Is Mode Collapse Killing Free AI Agents?

Over the past two weeks, I've built ~20 variations of AI "deep research" agents and spent $6,320 of my company's money. I learned that an agent's creativity is the difference between an AI agent being useless versus topping a benchmark. There's something weird going on, and I suspect that RL training on models can negatively impact them.

...

There are two camps in the AI world: rigid AI workflows that heavily restrict and control what LLMs do in order to maximize reliability, and AI agents that give an AI an environment, tools, and freedom.

People have observed that code agents like Claude Code seem to be unreasonably good at search tasks* despite only using primitive search tools like grep — and my informal benchmarks at Chroma agree. But why? When given enough freedom, AI agents exhibit emergent behavior — they begin to use and compose the tools in their environment in creative manners. Despite their lack of structure, this gives them the edge to outperform an ill-optimized "rigid" system.

In code agents specifically, they use their coding environment to the fullest extent to answer search queries. When

I've observed that the capability of AI agents can vary drastically, with minor changes that logically should be equivocal or irrelevant. For example, I could change the name of a regex search tool from search to grep and performance drops, or I make a tool return a dict instead of a list and get a similar drop in performance. Why is an LLM's ability to write search queries dependent on these factors?
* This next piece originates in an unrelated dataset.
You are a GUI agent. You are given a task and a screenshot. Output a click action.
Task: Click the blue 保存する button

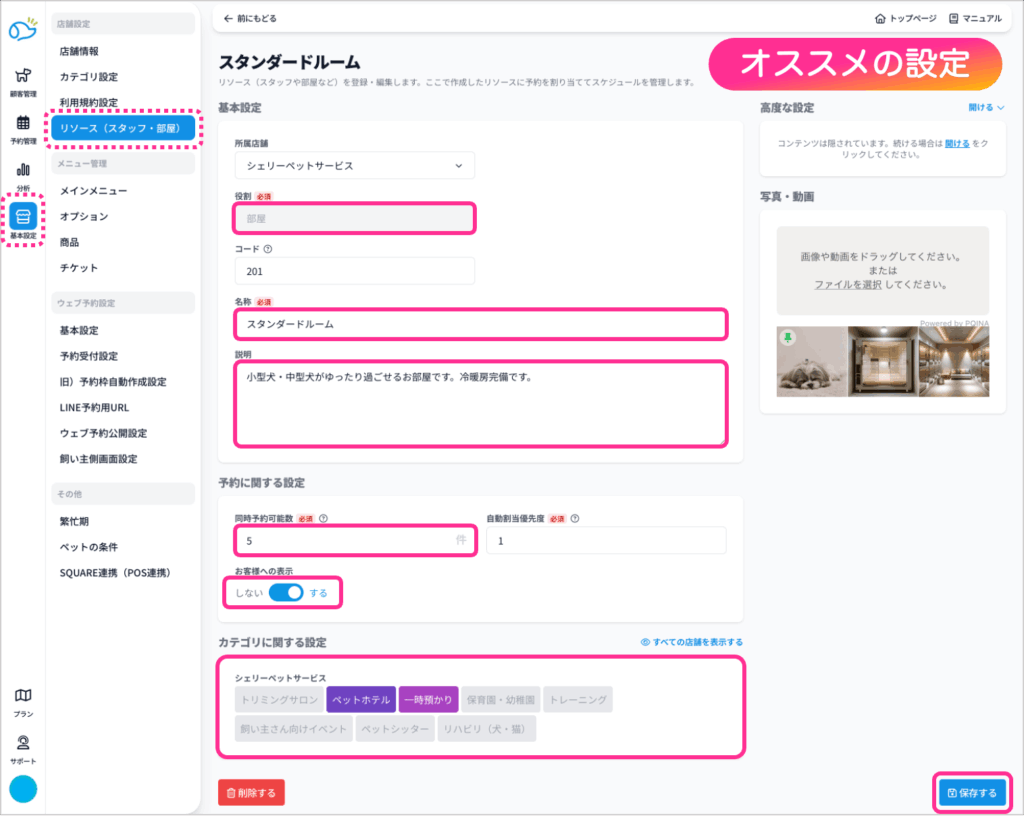click(972, 793)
I noticed that these drops in performance are accompanied with a single code block.

Their exciting emergent behavior would collapse into the soulless repetition of this string
results = search("...")
print(len(results))
for docid, snippet in results[:20]:
    print(docid, snippet[:300].replace('\\n',' '))

Hundreds of agents would independently use this exact same code block to make queries, even when I did not provide any sample code. This seems to be characteristic of GPT-5.

To quantify this, I measured the diversity of code generated by the code agents against their benchmark performance. Each point on the plot represents an agent run on 60 BrowseComp-Plus queries, measuring diversity through two metrics:

  1. Code embedding distance: Average pairwise cosine distance between code blocks.
  2. Normalized sequence diversity: Levenshtein distance between code blocks (with variables and literals normalized).

This quick measurement supports my hypothesis.